> **What is being asked**:
Rewrite the part of the items that opens with the line containing "Rhythm [641, 95]" and closes with the line containing "daily (462, 112)", swapping "specified word" for "listed word" and keeping everything else unchanged. Leave the pictures out of your answer.

····················

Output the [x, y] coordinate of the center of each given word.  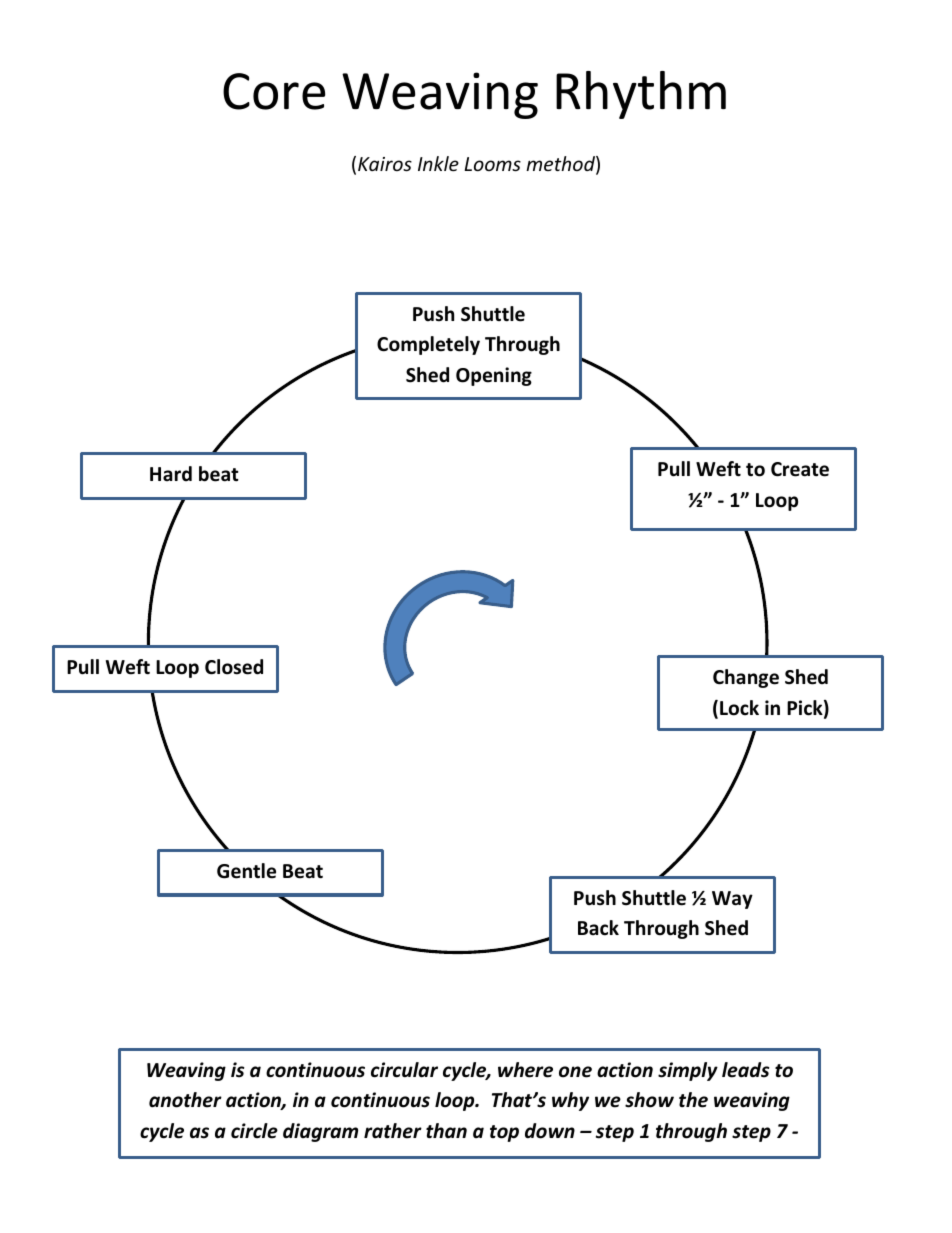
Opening [494, 376]
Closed [234, 667]
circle [254, 1131]
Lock [739, 708]
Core [274, 91]
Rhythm [641, 95]
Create [800, 469]
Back [598, 928]
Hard [171, 474]
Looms [492, 164]
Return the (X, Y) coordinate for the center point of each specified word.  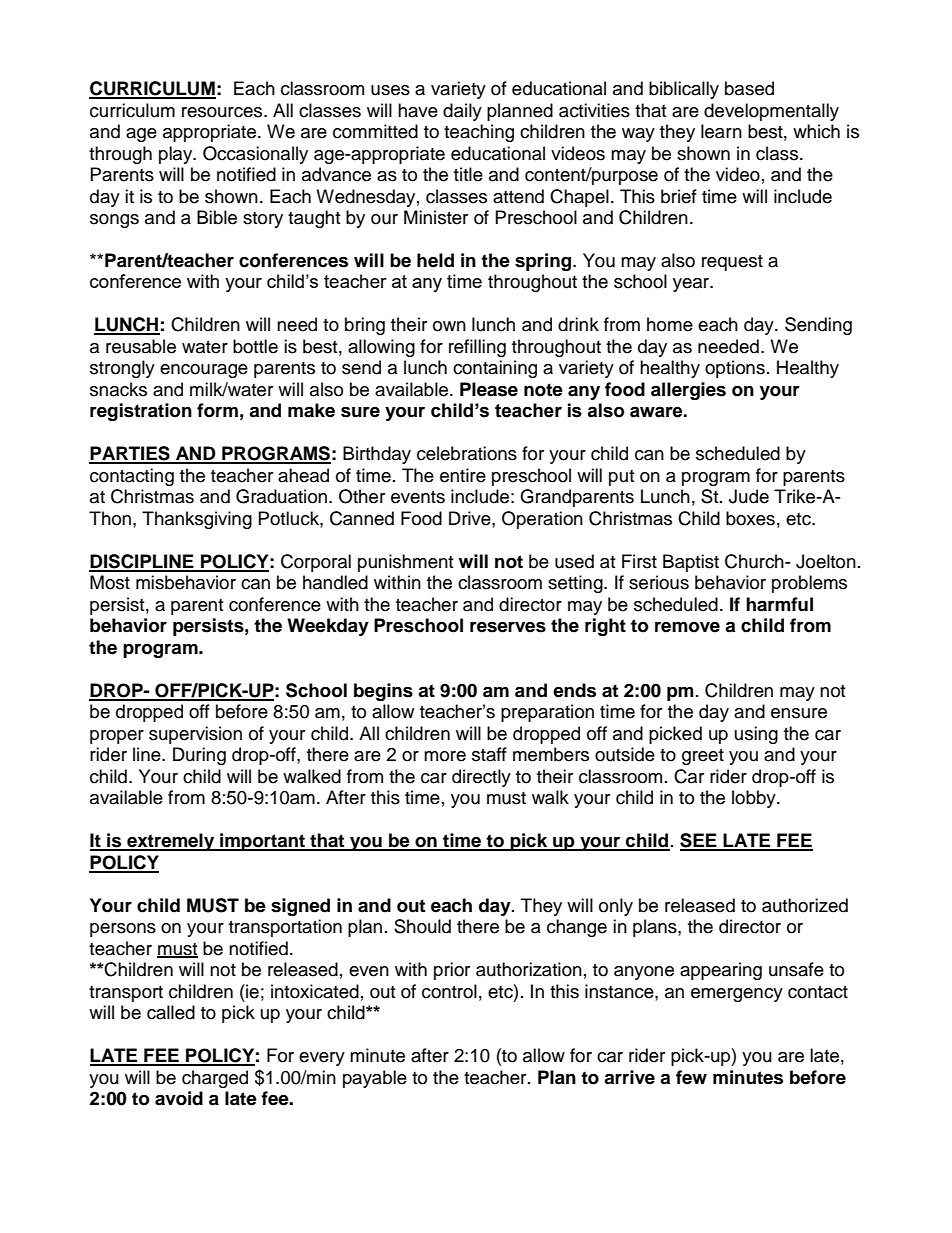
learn (721, 131)
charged (215, 1079)
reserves (508, 627)
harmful (779, 604)
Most (110, 582)
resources (223, 112)
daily (462, 112)
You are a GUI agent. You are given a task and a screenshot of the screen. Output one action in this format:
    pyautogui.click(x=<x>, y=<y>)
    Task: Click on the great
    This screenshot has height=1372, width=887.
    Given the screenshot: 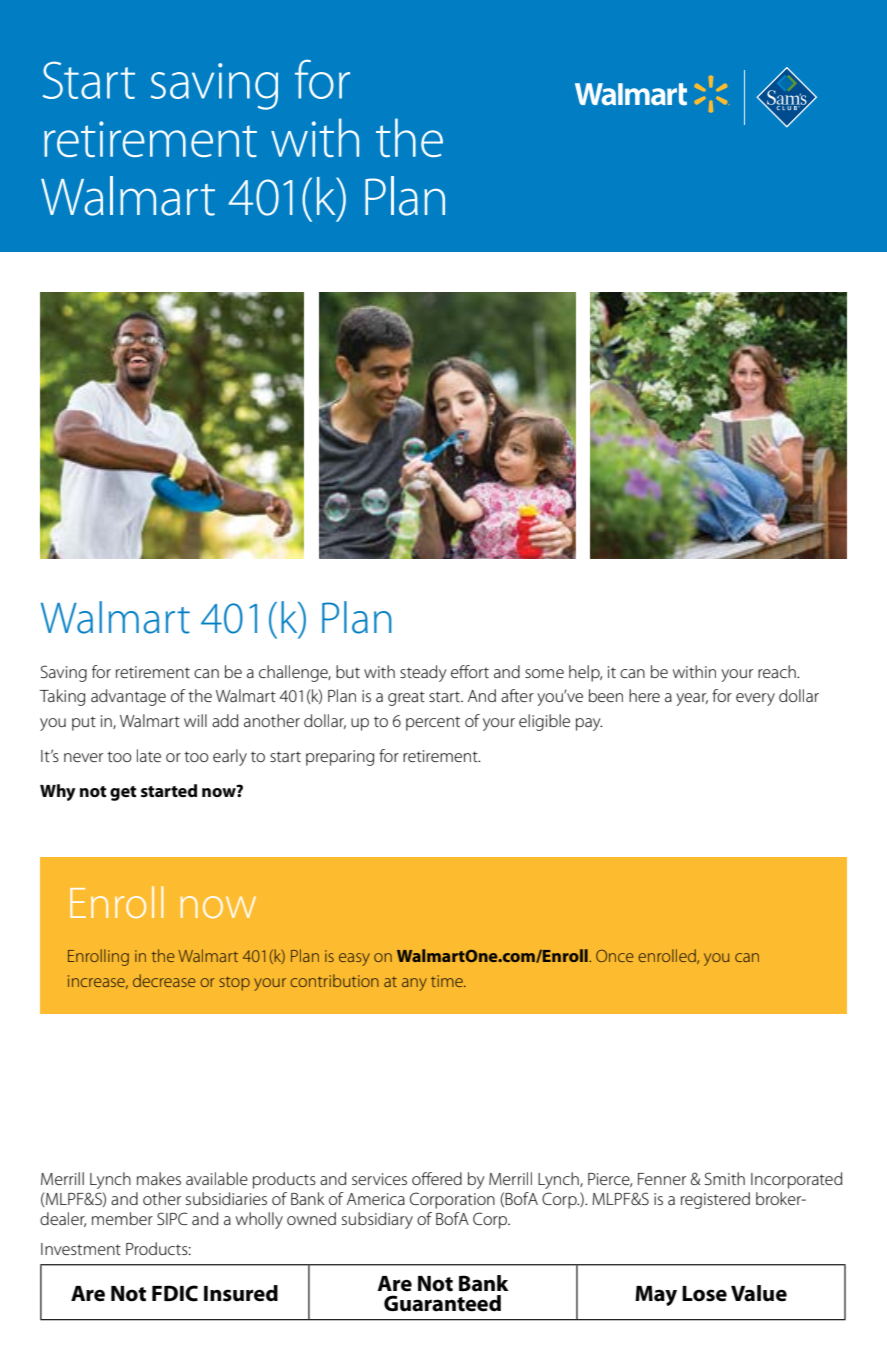 What is the action you would take?
    pyautogui.click(x=406, y=698)
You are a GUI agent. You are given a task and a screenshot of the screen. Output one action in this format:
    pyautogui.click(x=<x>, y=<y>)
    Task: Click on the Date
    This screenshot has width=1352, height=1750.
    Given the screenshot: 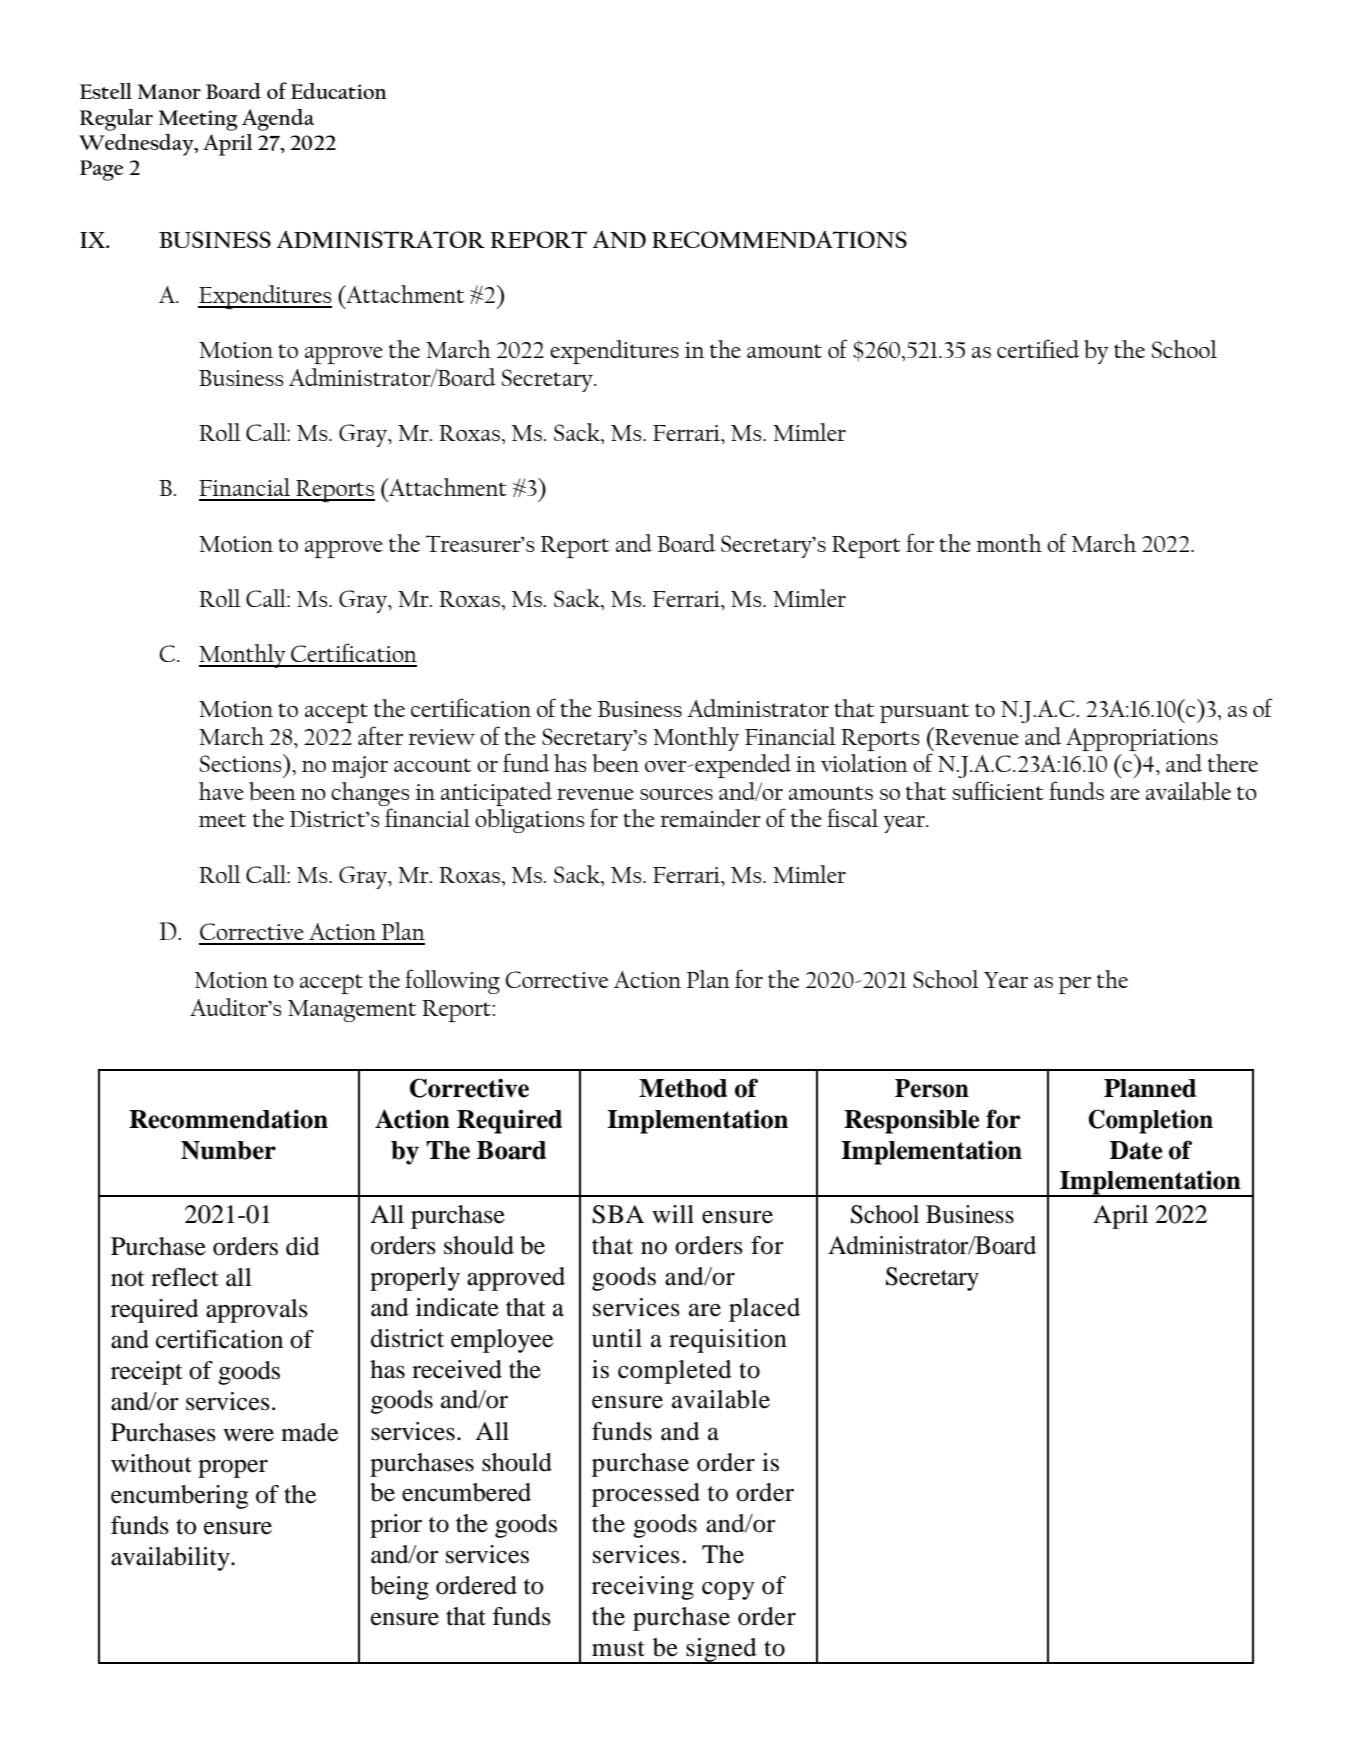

····················

> **Task response**:
Rhythm [641, 95]
Create [800, 469]
Back [598, 928]
Hard [171, 474]
Looms [492, 164]
Return the (X, Y) coordinate for the center point of each listed word.  
learn (721, 131)
charged (215, 1079)
reserves (508, 627)
harmful (779, 604)
Most (110, 582)
resources (223, 112)
daily (462, 112)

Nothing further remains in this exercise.